How could I implement this with a scripted_metric? Currently I'm getting a null pointer exception:

    "vehicle_count": {
      "scripted_metric": {
        "init_script":    "state.vehicles = [:]",
        "map_script":     "if(doc['vrp.vehicle_ids'].size()==0) /*ignore missing values*/return 0; String key = doc['vehicle_id']; if(state.vehicles.containsKey(key)) { state.vehicles[key]++; } else { state.vehicles[key] = 1; }",
        "combine_script": "double vehicles=0; for (v in state.vehicles.values) { if(v.value>10) { vehicles += v.value; } } return vehicles",
        "reduce_script" : "double vehicles=0; for (v in states) { vehicles += v; } return vehicles"
      }
    }

And are scripted_metrics more accurate than the cardinality aggregations?

@karussell Sorry for the delay, meant to reply to this sooner!

So I haven't looked at the script too closely, but a concern with this kind of cardinality aggregation is memory. E.g. collecting the counts in a simple map will be 100% accurate, but also has a very high memory burden because each shard will have to maintain a map of terms and then serialize that map to the coordinator.

As a toy example, consider 20 shards each with 10m unique terms. If all those terms are unique across shards (which isn't unusual if run against something like an IP address, user ID, etc) that will generate 200m unique terms which the coordinator needs to merge. Ignoring runtime speed of merging, if each term is ~10b large, that's 2gb in aggregation responses that the coordinator needs to hold in memory while reducing.
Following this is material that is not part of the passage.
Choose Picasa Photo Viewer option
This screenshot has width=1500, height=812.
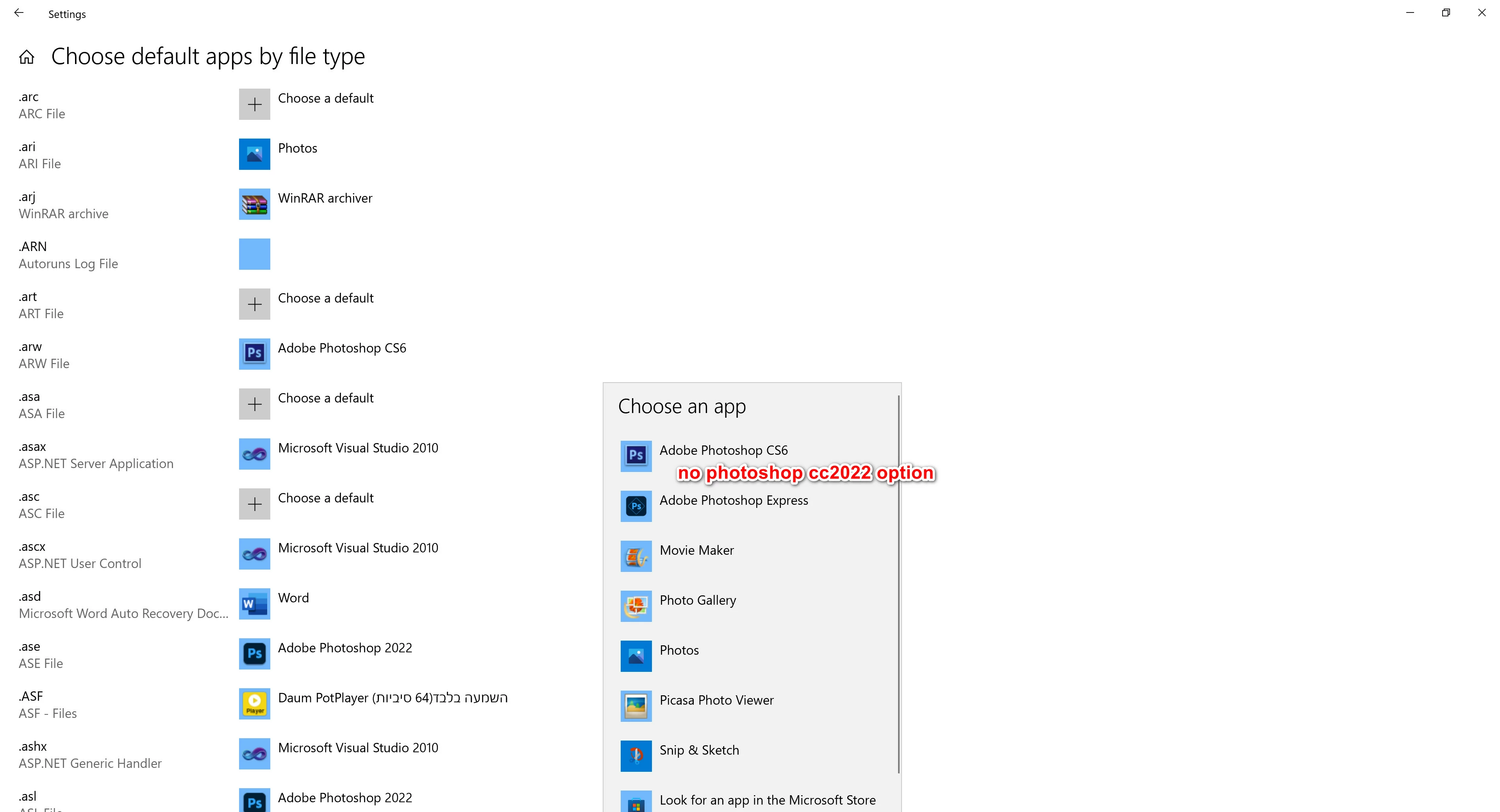[x=716, y=701]
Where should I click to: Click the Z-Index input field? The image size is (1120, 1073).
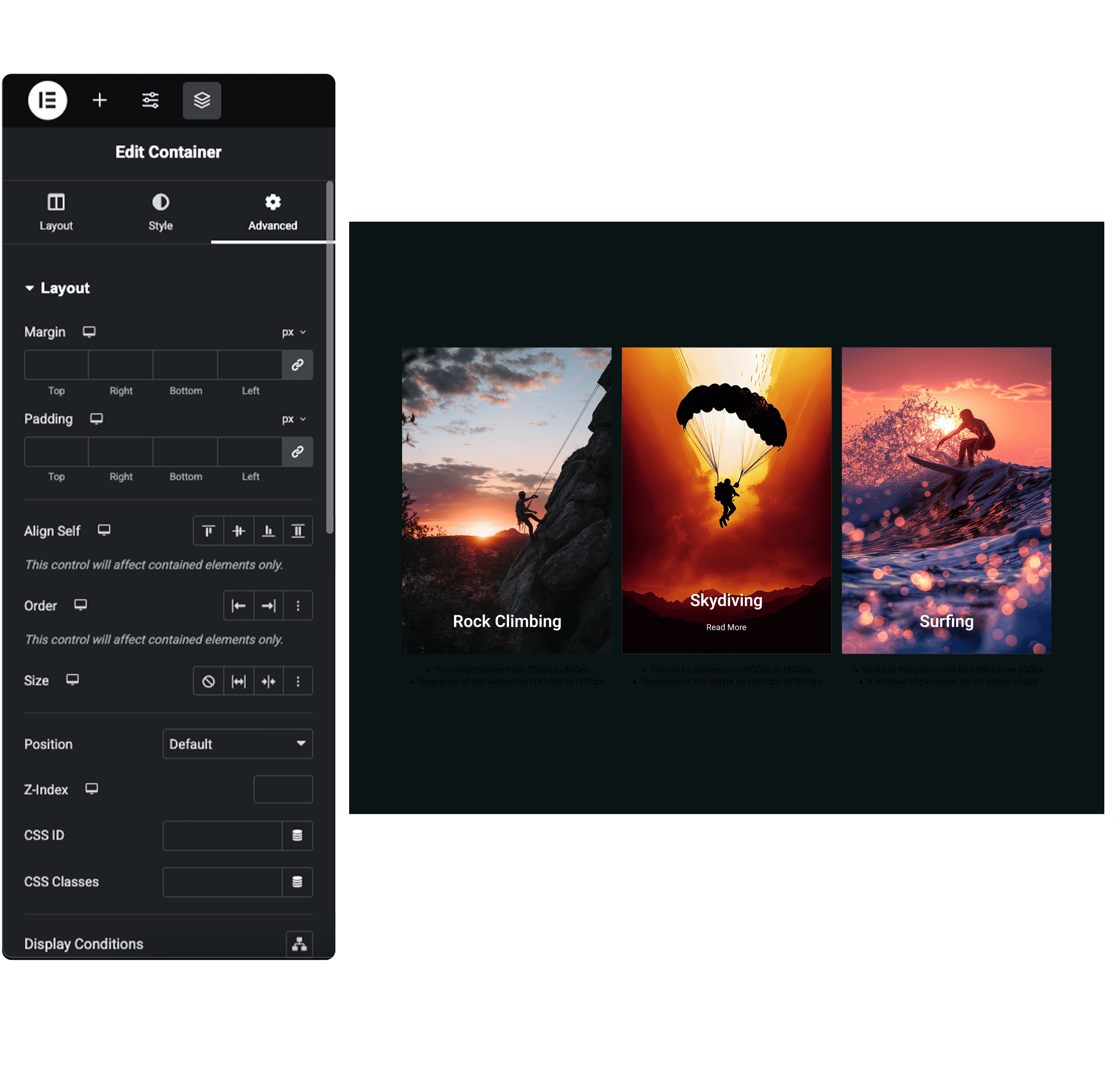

If there are a couple of those requests running in parallel, it's very easy to get to a point that the node runs out of memory.

That's why the Elasticsearch cardinality aggregator uses a HyperLogLog sketch to approximate cardinality, rather than calculate the true cardinality. In exchange for 1-5% error (depending), you can estimate cardinality in a few hundred kilobytes.

So that's the disclaimer, and why one should be careful with scripted-metrics aggs in general. We do a lot to make sure aggs have efficient runtime costs in both time and space, but scripted-metric lets you do anything you want. And it's easy to accidentally write a foot-gun :slight_smile:

Thanks for your response and no worries :slight_smile:

As a toy example, consider 20 shards each with 10m unique terms.

I know that I have much less than 100k terms in total, so memory shouldn't be an issue. And high precision count is important for this task. I was able to get rid of the NPE, when I skipped some "null" entries like so:

"combine_script": "if(state.vehicles == null || state.vehicles.values == null) return 0; ...

but the result is still wrong:

"aggregations":{"vehicle_count":{"value":0.0}}

How can I debug this and e.g. print some intermediate values?